→ **Exercise description**: Copy the graph algorithms text from "For the graph below, let" up to and including "PQ = new PriorityQueue()", but switch "heuristic" to "estimate".

→ **Excerpt to read**:
· · · · · · ·

Tree and Graph Algorithm Conceptual Questions

A Tree's Take on Graphs

Your friend at Stanford has made some statements about graphs, but you believe they are all false. Provide counterexamples to each of the statements below:

"Every graph has one unique MST."
"No matter what heuristic you use, A* search will always find the correct shortest path."
"If you add a constant factor to each edge in a graph, Dijkstra's algorithm will return the same shortest paths tree."

Minimum Spanning Trees

Minimalist Moles

Mindy the mole wants to dig a network of tunnels connecting all of their secret hideouts. There are a set few paths between the secret hideouts that Mindy can choose to possibly include in their tunnel system, shown below. However, some portions of the ground are harder to dig than others, and Mindy wants to do as little work as possible. In the diagram below, the numbers next to the paths correspond to how hard that path is to dig for Mindy.

A graph with 6 vertices, labeled A-F. It has weighted edges, listed as follows:
(A,B)=4. (A,C)=1. (B,C)=7. (C, D)=5. (C,E)=0. (C, F)=3. (D,E)=6. (E,F)=2

How can Mindy figure out a tunnel system to connect their secret hideouts while doing minimal work?

Extra: Find a valid MST for the graph above using Kruskal's algorithm, then Prims. For Prim's algorithm, take A as the start node. In both cases, if there is ever a tie, choose the edge that connects two nodes with lower alphabetical order.

Extra: Are the above MSTs different or the same? Is there a different tie-breaking scheme that would change your answer?

Shortest Paths Algorithms

The Shortest Path To Your Heart

For the graph below, let g(u, v) be the weight of the edge between any nodes u and v. Let h(u, v) be the value returned by the heuristic for any nodes u and v.

A graph, consisting of 7 vertices with labels A-G. It contains weighted edges,
listed as follows: (A, B) = 1. (B, C) = 3. (C, F) = 2. (C, G) = 4. (F, G) = 1. (A, D) = 2. (D, E) = 3. (E, G) = 4. (A, E) = 7

Below, the pseudocode for Dijkstra's and A* are both shown for your reference throughout the problem.

function dijkstrasAlgorithm:
  PQ = new PriorityQueue()
  PQ.add(A, 0)
  PQ.add(v, infinity) # (all nodes except A).

  distTo = {} # map
  distTo[A] = 0
  distTo[v] = infinity # (all nodes except A).

  while (not PQ.isEmpty()):
    popNode, popPriority = PQ.pop()
    for child in popNode.children:
      if PQ.contains(child):
        potentialDist = distTo[popNode] + edgeWeight(popNode, child)
        if potentialDist < distTo[child]:
          distTo.put(child, potentialDist)
          PQ.changePriority(child, potentialDist)

· · · · · · ·

→ **Supplied data**:
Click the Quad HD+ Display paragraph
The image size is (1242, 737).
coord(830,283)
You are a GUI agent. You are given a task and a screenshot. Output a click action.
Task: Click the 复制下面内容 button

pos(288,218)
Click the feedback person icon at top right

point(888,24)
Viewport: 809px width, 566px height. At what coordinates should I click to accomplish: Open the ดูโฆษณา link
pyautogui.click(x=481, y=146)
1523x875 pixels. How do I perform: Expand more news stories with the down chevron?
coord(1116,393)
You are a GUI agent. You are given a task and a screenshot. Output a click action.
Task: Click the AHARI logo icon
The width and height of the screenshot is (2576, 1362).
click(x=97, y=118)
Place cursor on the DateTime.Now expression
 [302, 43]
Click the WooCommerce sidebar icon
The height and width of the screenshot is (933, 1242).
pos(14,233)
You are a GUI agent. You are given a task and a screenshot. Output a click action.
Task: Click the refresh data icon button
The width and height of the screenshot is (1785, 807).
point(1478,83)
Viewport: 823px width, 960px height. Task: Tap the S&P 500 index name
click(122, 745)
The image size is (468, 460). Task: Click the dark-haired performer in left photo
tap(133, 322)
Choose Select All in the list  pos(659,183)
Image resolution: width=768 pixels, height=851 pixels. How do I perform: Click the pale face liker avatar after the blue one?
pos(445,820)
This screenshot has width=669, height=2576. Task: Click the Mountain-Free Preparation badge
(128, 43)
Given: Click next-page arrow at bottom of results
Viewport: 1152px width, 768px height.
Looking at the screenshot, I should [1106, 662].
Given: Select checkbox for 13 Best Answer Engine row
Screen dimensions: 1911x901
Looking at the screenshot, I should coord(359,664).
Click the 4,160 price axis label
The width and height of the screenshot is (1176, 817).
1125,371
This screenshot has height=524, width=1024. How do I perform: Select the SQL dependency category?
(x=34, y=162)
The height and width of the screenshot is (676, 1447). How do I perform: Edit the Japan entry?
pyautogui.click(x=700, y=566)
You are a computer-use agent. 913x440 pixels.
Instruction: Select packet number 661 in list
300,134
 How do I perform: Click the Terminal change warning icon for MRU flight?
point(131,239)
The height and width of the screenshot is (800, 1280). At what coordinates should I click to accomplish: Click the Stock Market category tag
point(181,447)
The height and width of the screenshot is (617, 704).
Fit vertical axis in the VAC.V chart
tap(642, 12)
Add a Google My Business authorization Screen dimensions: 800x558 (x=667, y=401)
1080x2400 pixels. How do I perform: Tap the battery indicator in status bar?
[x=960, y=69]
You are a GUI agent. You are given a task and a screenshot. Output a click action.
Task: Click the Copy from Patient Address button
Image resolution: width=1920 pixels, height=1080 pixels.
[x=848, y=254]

· · · · · · ·

→ **Written response**:
For the graph below, let g(u, v) be the weight of the edge between any nodes u and v. Let h(u, v) be the value returned by the estimate for any nodes u and v.

A graph, consisting of 7 vertices with labels A-G. It contains weighted edges,
listed as follows: (A, B) = 1. (B, C) = 3. (C, F) = 2. (C, G) = 4. (F, G) = 1. (A, D) = 2. (D, E) = 3. (E, G) = 4. (A, E) = 7

Below, the pseudocode for Dijkstra's and A* are both shown for your reference throughout the problem.

function dijkstrasAlgorithm:
  PQ = new PriorityQueue()